Yes, I have a an oversized AC unit in my house, so what I have done is I have eliminated a 4" round vent in an interior bathroom where it remains cool anyway. Well, I really just moved it to my 4'x5'x8.5' grow area and I have run a new 6" round to the room as well. So, I have a 4" and a 6" round coming into my gro space...I have have then routed down the inside of the wall so that the cool air will enter at plant level with dampers to adjust air flow.
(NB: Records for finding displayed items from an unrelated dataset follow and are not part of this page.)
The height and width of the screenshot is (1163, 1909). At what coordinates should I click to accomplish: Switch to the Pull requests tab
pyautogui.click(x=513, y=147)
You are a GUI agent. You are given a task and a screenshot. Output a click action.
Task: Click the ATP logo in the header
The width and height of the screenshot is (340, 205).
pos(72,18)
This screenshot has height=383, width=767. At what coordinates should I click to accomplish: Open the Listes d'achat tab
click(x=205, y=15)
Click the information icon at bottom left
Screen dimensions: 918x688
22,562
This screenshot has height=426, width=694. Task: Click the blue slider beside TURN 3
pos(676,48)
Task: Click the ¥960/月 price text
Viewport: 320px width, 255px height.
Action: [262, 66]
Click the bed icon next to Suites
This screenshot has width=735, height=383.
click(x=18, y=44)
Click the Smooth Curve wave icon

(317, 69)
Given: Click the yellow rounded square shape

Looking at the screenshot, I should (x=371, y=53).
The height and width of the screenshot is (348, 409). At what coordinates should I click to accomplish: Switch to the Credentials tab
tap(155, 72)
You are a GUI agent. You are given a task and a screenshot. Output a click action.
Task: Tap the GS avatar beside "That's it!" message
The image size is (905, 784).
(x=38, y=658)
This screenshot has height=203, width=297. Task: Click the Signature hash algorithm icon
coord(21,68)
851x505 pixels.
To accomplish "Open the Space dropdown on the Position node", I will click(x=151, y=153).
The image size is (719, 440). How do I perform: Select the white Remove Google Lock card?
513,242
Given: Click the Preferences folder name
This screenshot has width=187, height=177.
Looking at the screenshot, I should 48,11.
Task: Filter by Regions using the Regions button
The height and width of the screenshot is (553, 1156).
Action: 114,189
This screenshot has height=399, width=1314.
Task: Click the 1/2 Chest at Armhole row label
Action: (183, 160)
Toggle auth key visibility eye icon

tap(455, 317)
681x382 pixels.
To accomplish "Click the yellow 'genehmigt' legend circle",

I also have a 6" vortex exhaust fan with a (have not bought yet) carbon filter that I was going to tie my cool tube(s) into with "whatever light i get" 

Having said all this, now what light should I purchase?

I will be using Stoney Bud's 4 unit hydro plan as well...

Thanks everyone!!!


----------



## Viracocha711 (Mar 25, 2007)

I was leaning real hard towards the the EconoCool 600W Hortilix HPS 120V Electronic Remote Grow Light...Here is the link:
 http://www.plantlightinghydroponics.com/product_info.php?products_id=1838{19}76{13}44{14}45

...However, I am wide open to suggestions from the you experts out there.


----------



## Mr.Wakenbake (Mar 25, 2007)

sounds like a winner to me .. any electronic ballasted 600 is going to run cool as crushed ice man..compared to magnetic ballasts

also try wormsway.com, insidesun.com, and HighTechGardenSupply.com


----------



## Viracocha711 (Mar 26, 2007)

Yeah, it appears plantlightinghydroponics.com is the cheapest place to get most of what I need...I do not know why but they have awesome prices for good name brand stuff...I

Does anyone have lights and ballast from insidesun.com, because they have awesome prices but I wonder if the stuff is worth the discount?

Do not know why, nut wormsway.com is insanely over priced?


----------